Recast the items from the line containing "Task: Click the Description column header" through the final line as a Markdown table with the columns No. and Text, omitting blank lines.

Dataset entries

·····

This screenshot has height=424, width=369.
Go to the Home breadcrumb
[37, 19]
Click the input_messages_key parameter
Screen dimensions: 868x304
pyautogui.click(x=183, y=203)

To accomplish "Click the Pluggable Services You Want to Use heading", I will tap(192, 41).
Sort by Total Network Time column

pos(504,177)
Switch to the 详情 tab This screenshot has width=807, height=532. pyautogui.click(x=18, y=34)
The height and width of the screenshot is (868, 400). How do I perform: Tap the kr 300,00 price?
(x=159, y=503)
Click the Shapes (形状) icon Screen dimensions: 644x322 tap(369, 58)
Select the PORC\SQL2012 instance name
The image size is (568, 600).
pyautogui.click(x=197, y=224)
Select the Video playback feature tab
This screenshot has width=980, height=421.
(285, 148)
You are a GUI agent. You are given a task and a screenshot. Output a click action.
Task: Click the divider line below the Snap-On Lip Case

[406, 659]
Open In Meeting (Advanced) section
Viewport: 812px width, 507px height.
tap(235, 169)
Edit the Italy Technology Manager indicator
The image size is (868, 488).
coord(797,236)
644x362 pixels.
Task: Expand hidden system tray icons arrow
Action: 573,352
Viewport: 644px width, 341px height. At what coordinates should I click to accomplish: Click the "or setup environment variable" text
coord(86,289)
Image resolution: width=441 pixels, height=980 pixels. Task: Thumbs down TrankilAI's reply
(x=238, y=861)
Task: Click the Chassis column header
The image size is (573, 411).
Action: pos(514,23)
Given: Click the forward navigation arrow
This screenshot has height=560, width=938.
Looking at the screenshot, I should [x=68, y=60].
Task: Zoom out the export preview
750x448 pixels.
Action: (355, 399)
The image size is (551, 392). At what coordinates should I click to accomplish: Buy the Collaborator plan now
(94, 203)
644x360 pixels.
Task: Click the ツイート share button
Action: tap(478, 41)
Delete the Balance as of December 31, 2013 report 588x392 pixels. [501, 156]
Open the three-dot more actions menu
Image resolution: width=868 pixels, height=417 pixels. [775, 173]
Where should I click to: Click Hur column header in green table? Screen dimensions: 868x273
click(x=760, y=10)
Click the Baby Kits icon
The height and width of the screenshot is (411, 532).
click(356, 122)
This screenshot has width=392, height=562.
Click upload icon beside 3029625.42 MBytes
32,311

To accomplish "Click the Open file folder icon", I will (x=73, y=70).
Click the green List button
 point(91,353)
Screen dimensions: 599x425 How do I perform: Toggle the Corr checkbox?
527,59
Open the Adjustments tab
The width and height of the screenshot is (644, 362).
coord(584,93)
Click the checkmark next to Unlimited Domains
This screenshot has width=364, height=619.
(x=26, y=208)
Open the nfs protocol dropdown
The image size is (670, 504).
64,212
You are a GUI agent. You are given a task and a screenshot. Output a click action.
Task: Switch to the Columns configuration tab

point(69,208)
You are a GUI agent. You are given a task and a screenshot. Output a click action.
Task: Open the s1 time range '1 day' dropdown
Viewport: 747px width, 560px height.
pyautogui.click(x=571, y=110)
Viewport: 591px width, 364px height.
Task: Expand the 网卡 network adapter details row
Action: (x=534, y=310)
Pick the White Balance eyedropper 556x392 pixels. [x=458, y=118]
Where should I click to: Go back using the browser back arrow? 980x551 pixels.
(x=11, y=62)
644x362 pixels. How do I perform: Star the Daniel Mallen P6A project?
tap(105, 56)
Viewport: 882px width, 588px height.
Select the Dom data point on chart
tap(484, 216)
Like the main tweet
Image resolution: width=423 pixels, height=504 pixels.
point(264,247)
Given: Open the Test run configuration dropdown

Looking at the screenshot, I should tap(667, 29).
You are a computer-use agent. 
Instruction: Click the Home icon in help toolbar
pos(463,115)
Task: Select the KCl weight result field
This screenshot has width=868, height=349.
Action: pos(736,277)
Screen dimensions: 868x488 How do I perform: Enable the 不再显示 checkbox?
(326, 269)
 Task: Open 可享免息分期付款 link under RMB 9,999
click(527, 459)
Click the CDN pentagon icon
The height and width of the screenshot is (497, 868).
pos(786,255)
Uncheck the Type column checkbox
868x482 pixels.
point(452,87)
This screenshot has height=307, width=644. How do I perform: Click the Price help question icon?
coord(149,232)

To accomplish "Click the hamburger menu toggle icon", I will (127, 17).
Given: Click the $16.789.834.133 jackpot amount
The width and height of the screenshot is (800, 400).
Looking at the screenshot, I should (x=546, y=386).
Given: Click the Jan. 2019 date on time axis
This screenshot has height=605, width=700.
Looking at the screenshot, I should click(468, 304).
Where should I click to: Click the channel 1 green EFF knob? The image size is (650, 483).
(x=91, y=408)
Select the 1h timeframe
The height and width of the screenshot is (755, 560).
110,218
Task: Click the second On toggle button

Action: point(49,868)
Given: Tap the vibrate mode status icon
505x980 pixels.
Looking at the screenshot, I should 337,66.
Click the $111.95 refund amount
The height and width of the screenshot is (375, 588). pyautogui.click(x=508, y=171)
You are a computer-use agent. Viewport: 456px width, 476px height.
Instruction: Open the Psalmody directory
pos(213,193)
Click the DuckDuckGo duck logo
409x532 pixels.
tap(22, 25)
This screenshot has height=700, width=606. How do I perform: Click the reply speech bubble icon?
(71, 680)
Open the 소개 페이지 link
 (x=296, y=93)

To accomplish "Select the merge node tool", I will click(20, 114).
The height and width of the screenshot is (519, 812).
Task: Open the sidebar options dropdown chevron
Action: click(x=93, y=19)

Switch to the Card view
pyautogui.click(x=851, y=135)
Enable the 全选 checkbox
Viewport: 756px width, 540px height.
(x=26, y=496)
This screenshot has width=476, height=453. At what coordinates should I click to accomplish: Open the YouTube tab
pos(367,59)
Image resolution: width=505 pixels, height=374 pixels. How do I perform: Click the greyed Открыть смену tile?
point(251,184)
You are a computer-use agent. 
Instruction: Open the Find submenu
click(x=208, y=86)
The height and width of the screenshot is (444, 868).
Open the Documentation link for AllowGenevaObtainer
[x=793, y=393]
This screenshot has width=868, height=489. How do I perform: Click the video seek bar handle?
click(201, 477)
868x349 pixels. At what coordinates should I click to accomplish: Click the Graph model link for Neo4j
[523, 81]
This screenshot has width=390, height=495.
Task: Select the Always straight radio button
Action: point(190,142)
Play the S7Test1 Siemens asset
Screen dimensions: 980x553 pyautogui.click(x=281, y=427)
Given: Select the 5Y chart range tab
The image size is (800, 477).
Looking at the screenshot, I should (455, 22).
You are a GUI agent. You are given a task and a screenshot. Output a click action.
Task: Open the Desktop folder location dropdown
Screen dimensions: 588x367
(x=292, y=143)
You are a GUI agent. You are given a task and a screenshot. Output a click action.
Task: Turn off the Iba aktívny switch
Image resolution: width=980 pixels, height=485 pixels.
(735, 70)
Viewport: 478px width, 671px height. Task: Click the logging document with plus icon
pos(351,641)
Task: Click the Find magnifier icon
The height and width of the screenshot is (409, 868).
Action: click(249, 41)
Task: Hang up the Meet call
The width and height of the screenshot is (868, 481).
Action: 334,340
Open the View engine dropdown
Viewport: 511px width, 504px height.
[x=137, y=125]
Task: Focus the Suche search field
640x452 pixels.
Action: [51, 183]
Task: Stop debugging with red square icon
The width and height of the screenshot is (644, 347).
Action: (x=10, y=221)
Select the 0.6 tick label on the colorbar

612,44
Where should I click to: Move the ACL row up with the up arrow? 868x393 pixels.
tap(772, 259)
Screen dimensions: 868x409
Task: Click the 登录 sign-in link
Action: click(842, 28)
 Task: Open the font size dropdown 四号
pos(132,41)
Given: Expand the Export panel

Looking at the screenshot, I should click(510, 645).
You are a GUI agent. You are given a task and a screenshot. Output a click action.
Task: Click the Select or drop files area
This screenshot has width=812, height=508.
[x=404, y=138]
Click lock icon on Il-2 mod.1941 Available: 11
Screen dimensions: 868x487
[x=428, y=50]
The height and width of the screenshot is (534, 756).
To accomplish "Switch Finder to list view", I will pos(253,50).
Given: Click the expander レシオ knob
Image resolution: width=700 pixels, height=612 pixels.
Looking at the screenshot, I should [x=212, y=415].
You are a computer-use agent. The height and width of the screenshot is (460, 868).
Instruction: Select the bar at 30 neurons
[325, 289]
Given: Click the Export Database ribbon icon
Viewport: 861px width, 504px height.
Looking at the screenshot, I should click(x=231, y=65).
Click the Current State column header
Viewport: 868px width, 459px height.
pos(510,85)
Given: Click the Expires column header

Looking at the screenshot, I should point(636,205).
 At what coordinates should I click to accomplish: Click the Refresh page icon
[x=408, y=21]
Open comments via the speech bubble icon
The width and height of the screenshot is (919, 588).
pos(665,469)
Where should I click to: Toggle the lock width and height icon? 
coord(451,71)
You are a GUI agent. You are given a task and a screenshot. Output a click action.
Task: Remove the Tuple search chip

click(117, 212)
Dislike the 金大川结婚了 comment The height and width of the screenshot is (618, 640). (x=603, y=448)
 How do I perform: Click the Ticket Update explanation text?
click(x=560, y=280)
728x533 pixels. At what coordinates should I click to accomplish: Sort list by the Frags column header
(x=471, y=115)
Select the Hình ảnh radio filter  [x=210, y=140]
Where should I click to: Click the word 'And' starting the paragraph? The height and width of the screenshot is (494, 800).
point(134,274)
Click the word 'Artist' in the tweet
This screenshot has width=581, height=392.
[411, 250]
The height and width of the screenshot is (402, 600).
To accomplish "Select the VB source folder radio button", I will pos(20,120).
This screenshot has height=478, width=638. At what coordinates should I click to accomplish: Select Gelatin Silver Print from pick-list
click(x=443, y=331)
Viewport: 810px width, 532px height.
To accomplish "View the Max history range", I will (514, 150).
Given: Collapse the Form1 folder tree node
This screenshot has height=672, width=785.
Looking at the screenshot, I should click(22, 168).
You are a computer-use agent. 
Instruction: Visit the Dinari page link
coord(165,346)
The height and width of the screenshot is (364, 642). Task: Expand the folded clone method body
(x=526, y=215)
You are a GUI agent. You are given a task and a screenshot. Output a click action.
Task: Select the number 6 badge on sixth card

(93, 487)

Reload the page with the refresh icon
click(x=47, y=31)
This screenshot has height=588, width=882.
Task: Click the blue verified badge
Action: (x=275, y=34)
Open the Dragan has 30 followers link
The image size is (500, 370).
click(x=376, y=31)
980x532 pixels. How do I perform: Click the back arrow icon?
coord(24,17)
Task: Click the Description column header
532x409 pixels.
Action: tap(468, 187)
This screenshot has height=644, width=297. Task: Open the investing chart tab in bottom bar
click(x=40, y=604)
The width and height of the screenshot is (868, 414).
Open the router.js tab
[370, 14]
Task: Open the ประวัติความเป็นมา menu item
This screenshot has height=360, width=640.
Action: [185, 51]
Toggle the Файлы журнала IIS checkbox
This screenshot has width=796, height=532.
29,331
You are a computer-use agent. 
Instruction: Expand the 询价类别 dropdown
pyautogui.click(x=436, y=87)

·····

■ The solution ■
| No. | Text |
|---|---|
| 1 | Task: Click the Description column header |
| 2 | 532x409 pixels. |
| 3 | Action: tap(468, 187) |
| 4 | This screenshot has height=644, width=297. Task: Open the investing chart tab in bottom bar |
| 5 | click(x=40, y=604) |
| 6 | The width and height of the screenshot is (868, 414). |
| 7 | Open the router.js tab |
| 8 | [370, 14] |
| 9 | Task: Open the ประวัติความเป็นมา menu item |
| 10 | This screenshot has height=360, width=640. |
| 11 | Action: [185, 51] |
| 12 | Toggle the Файлы журнала IIS checkbox |
| 13 | This screenshot has width=796, height=532. |
| 14 | 29,331 |
| 15 | You are a computer-use agent.  |
| 16 | Instruction: Expand the 询价类别 dropdown |
| 17 | pyautogui.click(x=436, y=87) |